In this part of the masque, Jones is personified as "Colonel Iniquo Vitruvius", and encourages craftsmen to dance, including a metal-smith, a woodcarver, a mason, a plumber, and a glazier, as his "true mathematical boys",Well done my musical, arithmetical, geometrical gamesters! Or rather, my true mathematical boys! It is carried in number, weight, and measure as if the airs were all harmony and the figures a well-timed proportion!

== Second banquet ==
Another banquet or dessert descended from a cloud and was served with a dialogue by Eros and Anteros, the King's love and the Queen's love. A character Philalethes describes the place of Eros and Anteros in an academy of love. The edge of Derbyshire is a region of ale, whose inhabitants will not believe the audience members' rhyming reports of the show.

== Response ==
The show was described by local witnesses as "stupendous," more than adequate to establish Newcastle's reputation as the greatest "prince...in all the northern quarter" of the kingdom. Perhaps the most visually striking element in the masque lay in the two Cupids, Eros (Love) and Anteros (Love Returned), who descended "from the clouds" bearing fronds of palms.

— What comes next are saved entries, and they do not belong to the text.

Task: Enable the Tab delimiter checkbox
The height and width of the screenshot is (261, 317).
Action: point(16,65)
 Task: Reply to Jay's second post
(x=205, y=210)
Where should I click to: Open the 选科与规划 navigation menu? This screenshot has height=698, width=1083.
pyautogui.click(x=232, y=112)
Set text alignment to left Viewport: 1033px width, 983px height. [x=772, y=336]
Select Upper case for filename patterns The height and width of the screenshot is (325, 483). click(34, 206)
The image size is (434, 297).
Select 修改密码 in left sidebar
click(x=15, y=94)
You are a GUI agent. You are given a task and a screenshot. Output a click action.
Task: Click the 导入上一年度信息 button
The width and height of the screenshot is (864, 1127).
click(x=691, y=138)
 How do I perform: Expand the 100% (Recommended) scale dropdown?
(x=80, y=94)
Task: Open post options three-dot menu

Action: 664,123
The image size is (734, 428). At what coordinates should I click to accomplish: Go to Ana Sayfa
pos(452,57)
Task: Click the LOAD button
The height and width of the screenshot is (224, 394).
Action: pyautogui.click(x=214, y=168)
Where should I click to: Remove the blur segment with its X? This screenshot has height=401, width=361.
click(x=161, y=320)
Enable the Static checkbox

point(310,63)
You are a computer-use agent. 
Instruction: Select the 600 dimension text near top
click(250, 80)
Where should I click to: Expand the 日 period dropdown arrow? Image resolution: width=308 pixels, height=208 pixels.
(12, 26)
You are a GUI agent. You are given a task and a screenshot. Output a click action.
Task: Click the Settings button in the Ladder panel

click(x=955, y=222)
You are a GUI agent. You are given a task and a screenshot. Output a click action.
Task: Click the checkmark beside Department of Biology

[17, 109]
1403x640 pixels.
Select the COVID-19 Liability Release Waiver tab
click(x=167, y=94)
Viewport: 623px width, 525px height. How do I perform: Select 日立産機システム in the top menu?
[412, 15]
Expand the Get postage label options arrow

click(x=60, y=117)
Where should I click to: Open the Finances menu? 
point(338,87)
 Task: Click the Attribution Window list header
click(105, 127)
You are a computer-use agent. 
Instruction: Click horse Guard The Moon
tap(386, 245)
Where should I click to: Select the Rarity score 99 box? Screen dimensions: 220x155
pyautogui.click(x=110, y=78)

James Howell referred to Jonson's criticisms of Inigo Jones in July 1635, saying his ink had so "bespattered and shaken the reputation of a royal architect; for reputation, you know is like a fair structure long time a rearing, but quickly ruin'd".

== Publication ==
The masque was published in 1641 in the second folio collection of Jonson's works, and was thereafter included in his canon, although it does not appear in Stephen Orgel's "Complete Masques of Ben Jonson". Manuscripts text of the masque are also extant, in the collection of Newcastle manuscripts including British Library Harley 4955.